Fish are housed at an average temperature of 28 °C in a recirculating system with a 14:10 h light to dark cycle. Zebrafish fertilized eggs are obtained by natural mating of wild-type AB strain at our facilities and the developing embryos are staged in incubator at 28 °C according to Kimmel et al. Before any procedure, embryos will be anesthetized in 0.02% tricaine. The tumor tissue taken from the surgical specimen by the histopathologist is cryopreserved by submerging the tissue in cryotubes containing cryopreservation medium, adding the tubes to a cryobox and placing the box in a -80 degrees freezer for at least 24 hours. The tube with tissue is then transported on dry ice to the zebrafish laboratory where the tissue will be thawed, washed and incubated in a protease mix within a mechanical disaggregation device (GentleMACS), to produce a single cell suspension from the tissue. The suspension is filtered and incubated for 30 min in 40 μg/mL CM-Dil in phosphate buffered saline (PBS), followed by centrifugation, and washing with PBS. The labeled cells are then resuspended in implantation medium and injected using thin glass capillary needles into the subcutaneous perivitelline compartment of 2-days old zebrafish embryos. Successfully implanted zebrafish embryos are then transferred to embryo medium containing the drugs under investigation (e.g. the drugs that could be considered for treatment of the patient donating the sample) and treated for three days.

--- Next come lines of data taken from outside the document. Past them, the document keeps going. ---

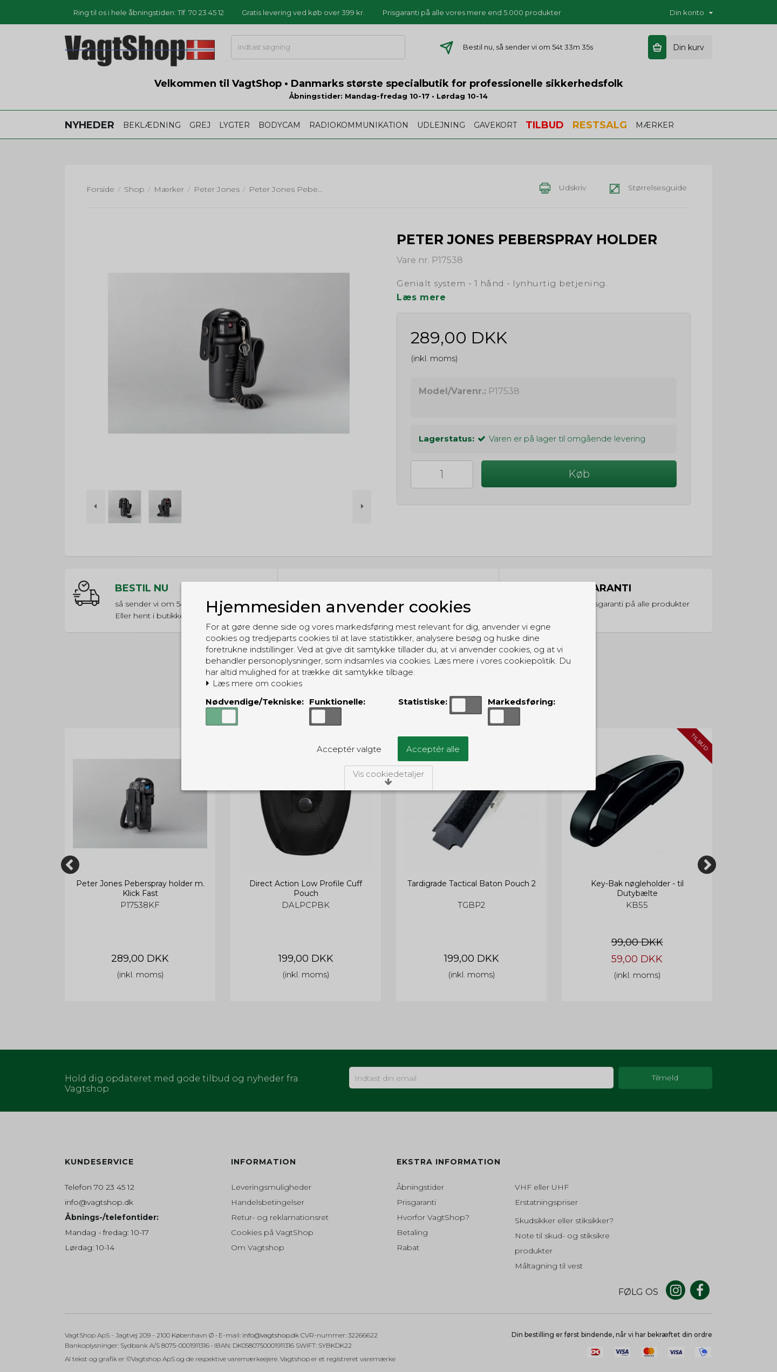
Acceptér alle (433, 749)
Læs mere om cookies (254, 683)
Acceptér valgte (349, 749)
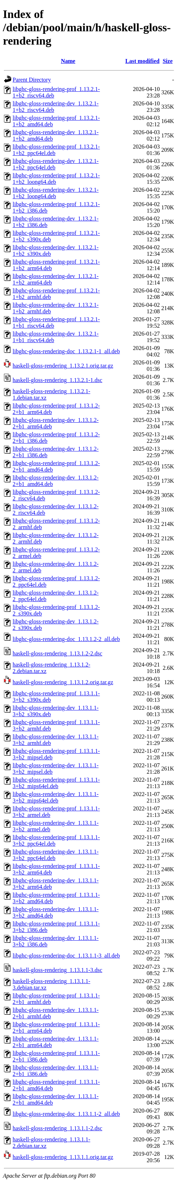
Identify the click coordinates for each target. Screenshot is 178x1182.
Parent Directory (32, 80)
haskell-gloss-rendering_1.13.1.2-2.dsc (57, 653)
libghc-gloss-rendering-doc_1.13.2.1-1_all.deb (66, 351)
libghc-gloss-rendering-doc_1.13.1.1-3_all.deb (66, 956)
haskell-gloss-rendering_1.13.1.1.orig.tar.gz (63, 1157)
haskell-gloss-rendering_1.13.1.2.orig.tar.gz (63, 682)
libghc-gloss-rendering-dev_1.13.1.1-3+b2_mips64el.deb (56, 797)
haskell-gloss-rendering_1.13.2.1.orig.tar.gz (63, 366)
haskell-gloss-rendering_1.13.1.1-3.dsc (57, 970)
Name (68, 61)
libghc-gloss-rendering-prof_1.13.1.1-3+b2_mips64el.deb (56, 783)
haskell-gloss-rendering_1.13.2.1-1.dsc (57, 380)
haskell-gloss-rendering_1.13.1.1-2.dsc (57, 1128)
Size (168, 61)
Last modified (142, 61)
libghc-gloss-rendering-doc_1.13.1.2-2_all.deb (66, 639)
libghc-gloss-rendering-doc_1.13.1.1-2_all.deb (66, 1114)
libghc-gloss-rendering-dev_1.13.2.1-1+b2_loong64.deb (56, 193)
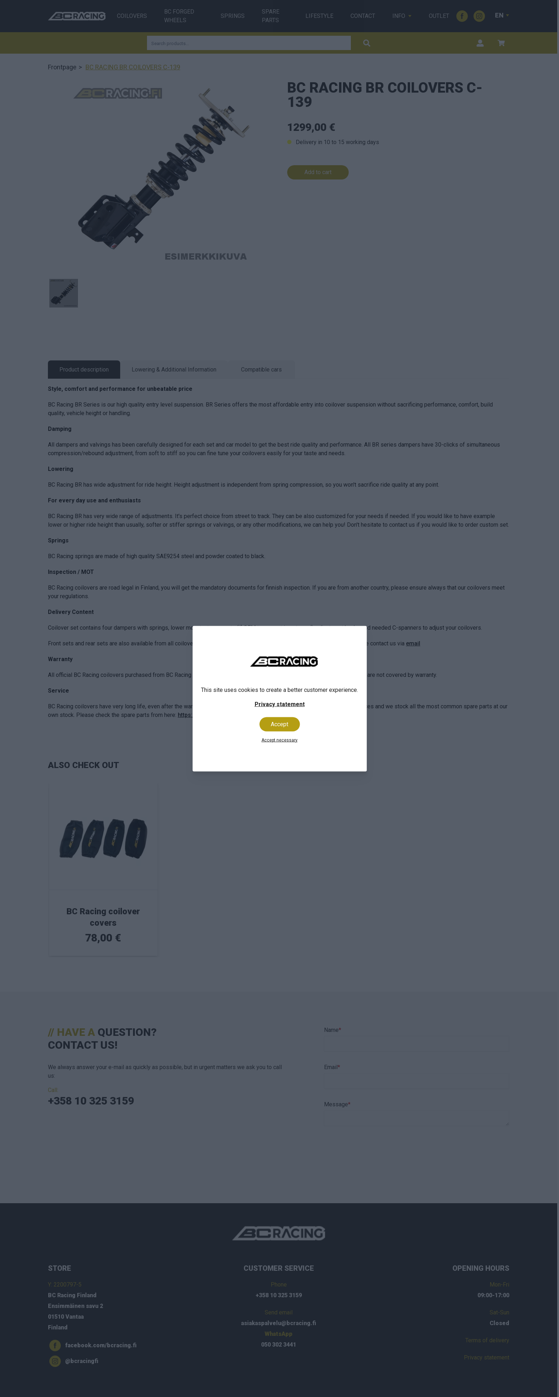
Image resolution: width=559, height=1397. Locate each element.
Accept (279, 723)
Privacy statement (280, 703)
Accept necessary (279, 739)
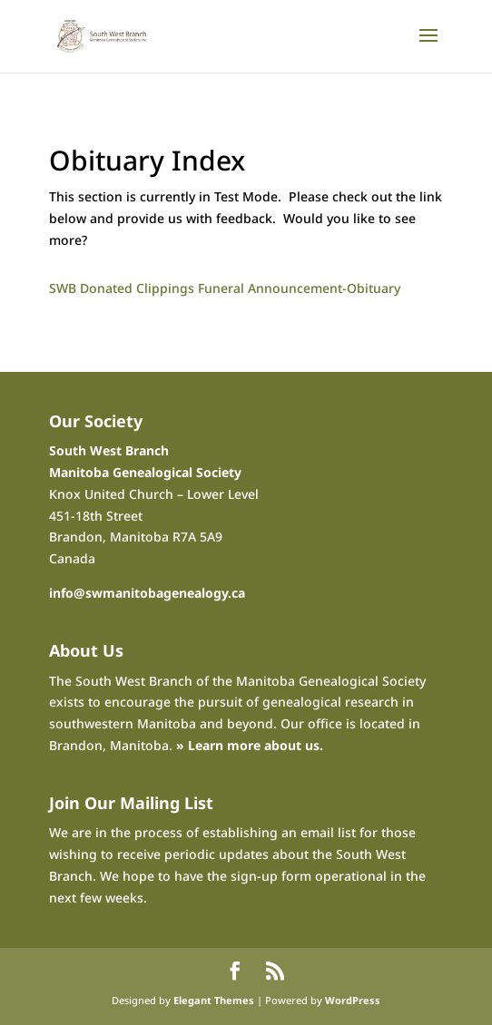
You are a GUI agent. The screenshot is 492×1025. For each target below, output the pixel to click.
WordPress (352, 1000)
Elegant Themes (213, 1000)
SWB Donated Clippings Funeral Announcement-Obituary (224, 288)
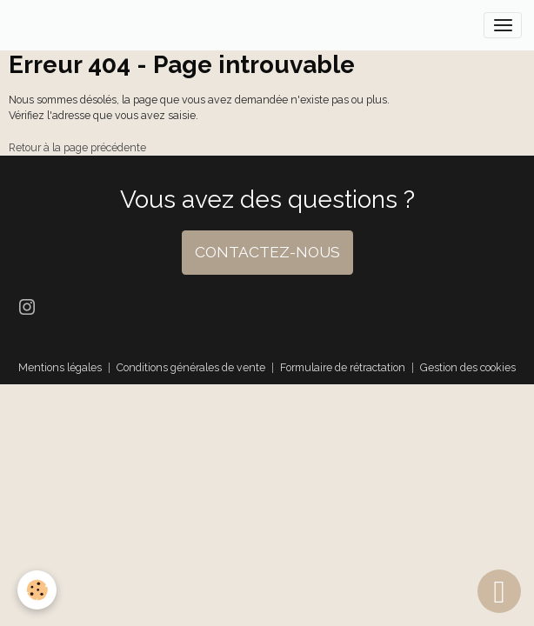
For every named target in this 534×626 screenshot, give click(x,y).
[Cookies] (37, 589)
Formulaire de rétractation (342, 367)
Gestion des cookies (468, 367)
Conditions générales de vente (191, 367)
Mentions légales (60, 367)
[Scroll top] (499, 591)
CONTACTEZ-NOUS (267, 252)
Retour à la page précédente (77, 147)
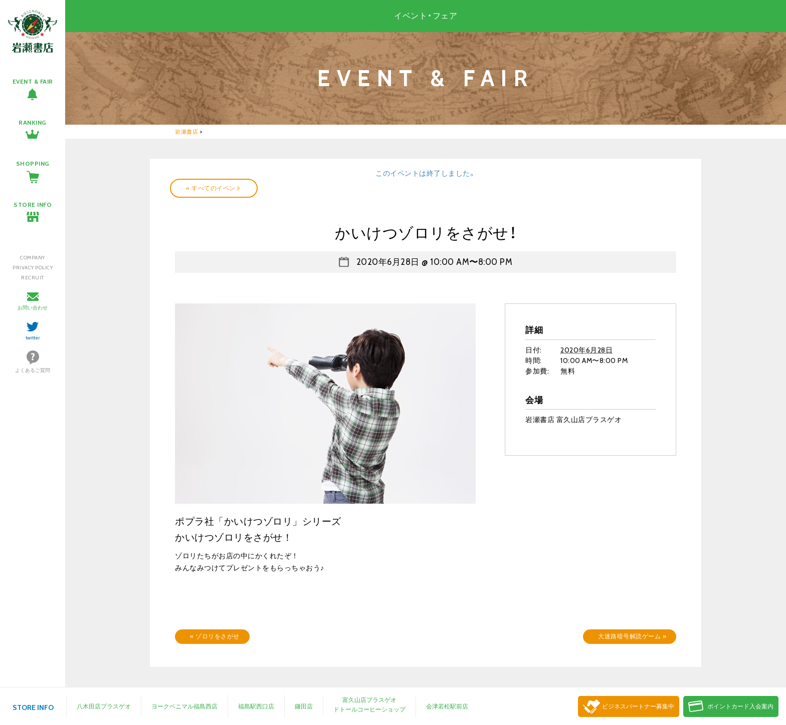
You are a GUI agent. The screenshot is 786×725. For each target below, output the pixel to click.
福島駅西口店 (256, 706)
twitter (33, 337)
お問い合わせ (33, 307)
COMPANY (32, 257)
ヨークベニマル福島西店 (184, 706)
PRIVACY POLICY (33, 267)
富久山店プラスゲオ (369, 699)
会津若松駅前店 (447, 706)
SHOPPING (33, 163)
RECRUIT (32, 277)
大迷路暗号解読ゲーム (632, 636)
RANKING (33, 122)
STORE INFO (33, 204)
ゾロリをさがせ (215, 636)
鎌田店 (304, 706)
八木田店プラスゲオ (104, 706)
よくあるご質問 (32, 370)
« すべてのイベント (214, 188)
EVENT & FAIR (33, 81)
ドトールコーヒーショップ (369, 709)
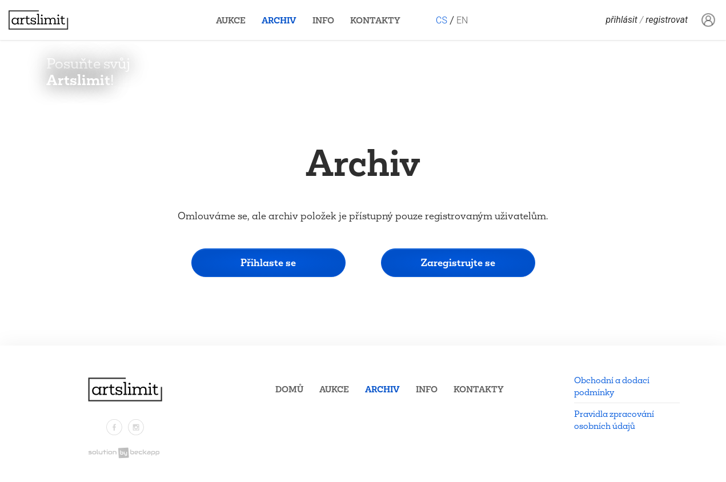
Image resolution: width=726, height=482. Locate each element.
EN (462, 20)
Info (323, 20)
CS (441, 20)
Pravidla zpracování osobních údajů (614, 419)
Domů (289, 389)
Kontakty (375, 20)
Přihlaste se (268, 262)
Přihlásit (621, 20)
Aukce (231, 20)
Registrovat (666, 20)
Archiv (279, 20)
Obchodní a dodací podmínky (611, 386)
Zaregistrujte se (458, 262)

Images of the tumors are acquired both immediately after transplantation and following the three-day treatment period, and an additional image of the main metastatic site in the zebrafish embryo is acquired after the three-day treatment period to evaluate the metastatic capabilities of the cells. Treatment outcome will be evaluated as change in tumor volume between day 3 and day 0 in the treatment group compared to the vehicle control group (percent), and a significantly stronger reduction of tumor volumes in the treatment group will be considered as a positive treatment outcome. Evidence of a pro-metastatic phenotype will be derived from the number of cells found at the metastatic site in the zebrafish embryos three days after implantation. Cut-off levels for how many metastasized cells are required to predict likely metastatic progression in the patient will be evaluated in the first 10-20 patients included as such information is not currently available from other sources of information.